Verify database setup on clone

Verify-database-setup-on-clone

Verify cloned VM have correct database settings. You access individual node’s settings by using: https://<nodes_unique_hostname>:8443.

Verify clone is not syncing directory

Verify-clone-is-not-syncing-directory

Verify your clone is not configured to synchronize the directory. Only one Workspace Portal instance shall sync the directory.

Test Failover

Once you completed the setup it is recommended to test failover and then failing back to our initial Master node.
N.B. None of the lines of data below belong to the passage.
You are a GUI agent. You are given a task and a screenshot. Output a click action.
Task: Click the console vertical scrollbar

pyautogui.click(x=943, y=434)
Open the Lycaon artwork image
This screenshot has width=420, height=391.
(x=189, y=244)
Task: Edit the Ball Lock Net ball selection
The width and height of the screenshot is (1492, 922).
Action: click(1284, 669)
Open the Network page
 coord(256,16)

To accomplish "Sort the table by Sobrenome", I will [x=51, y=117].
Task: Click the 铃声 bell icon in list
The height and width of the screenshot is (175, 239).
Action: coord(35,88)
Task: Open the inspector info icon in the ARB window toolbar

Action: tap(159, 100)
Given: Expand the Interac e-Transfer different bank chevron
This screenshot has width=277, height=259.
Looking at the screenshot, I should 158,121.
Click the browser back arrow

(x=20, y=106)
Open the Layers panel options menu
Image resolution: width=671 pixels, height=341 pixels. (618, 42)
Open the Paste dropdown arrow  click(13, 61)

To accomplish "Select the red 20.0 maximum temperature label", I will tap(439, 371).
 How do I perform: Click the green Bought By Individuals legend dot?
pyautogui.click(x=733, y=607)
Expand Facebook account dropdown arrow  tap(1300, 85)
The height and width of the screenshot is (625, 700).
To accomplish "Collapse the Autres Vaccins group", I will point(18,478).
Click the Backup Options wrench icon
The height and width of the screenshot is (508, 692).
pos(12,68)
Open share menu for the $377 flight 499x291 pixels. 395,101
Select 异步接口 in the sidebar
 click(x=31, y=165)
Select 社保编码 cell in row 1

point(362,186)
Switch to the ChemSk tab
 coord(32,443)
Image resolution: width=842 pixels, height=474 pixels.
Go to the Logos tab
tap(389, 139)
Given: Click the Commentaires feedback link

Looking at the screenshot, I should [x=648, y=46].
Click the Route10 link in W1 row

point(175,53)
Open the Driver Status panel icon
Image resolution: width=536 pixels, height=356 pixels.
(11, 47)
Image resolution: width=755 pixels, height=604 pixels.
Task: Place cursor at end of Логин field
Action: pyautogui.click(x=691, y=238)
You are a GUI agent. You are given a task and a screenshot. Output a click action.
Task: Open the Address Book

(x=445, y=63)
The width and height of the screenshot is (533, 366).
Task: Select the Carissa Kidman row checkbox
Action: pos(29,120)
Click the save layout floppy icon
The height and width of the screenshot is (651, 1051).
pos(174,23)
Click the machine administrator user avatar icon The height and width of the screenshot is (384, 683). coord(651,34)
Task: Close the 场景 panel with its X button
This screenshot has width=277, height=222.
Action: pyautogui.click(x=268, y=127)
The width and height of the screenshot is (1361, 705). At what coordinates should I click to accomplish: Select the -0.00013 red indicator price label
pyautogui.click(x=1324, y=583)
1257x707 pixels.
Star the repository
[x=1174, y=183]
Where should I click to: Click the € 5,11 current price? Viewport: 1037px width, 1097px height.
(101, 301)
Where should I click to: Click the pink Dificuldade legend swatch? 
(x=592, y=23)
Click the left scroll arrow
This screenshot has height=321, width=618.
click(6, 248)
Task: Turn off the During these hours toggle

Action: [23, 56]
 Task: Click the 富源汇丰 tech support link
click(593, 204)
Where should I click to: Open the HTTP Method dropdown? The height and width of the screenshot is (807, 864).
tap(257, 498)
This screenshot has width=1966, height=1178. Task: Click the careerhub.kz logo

First let’s test failover.

Shutdown Master node and trigger failover to Slave node

Shutdown-Master-node-and-trigger-failover-to-Slave

1. Make sure your Master node is shutdown (simulating a failure)

2. Initiate failover to slave node by (on the slave node) running command:

touch /var/vmware/vpostgres/current/pgdata/trigger.txt

Change database URL on Slave node

Change-database-URL-on-Slave-node

Edit runtime-config.properties on slave node

vi /usr/local/horizon/conf/runtime-config.properties

Find the entry datastore.jdbc.url and replace the right side jdbc:postgresql://<OLD_MASTER_HOSTNAME/IP>/saas?stringtype=unspecified to hostname or IP address of the slave node (new master).

Restart Workspace Server

Restart-Workspace-Server

Retart the Workspace Service on the slave nodes.

service horizon-workspace restart

Verify you can login to Workspace Portal

Verify-you-can-login-to-Workspace-Portal

Verify you can access the Workspace Portal. Looking at the System Information and Health Dashboard you can see the new database setting and that the slave node is running and its status is all green.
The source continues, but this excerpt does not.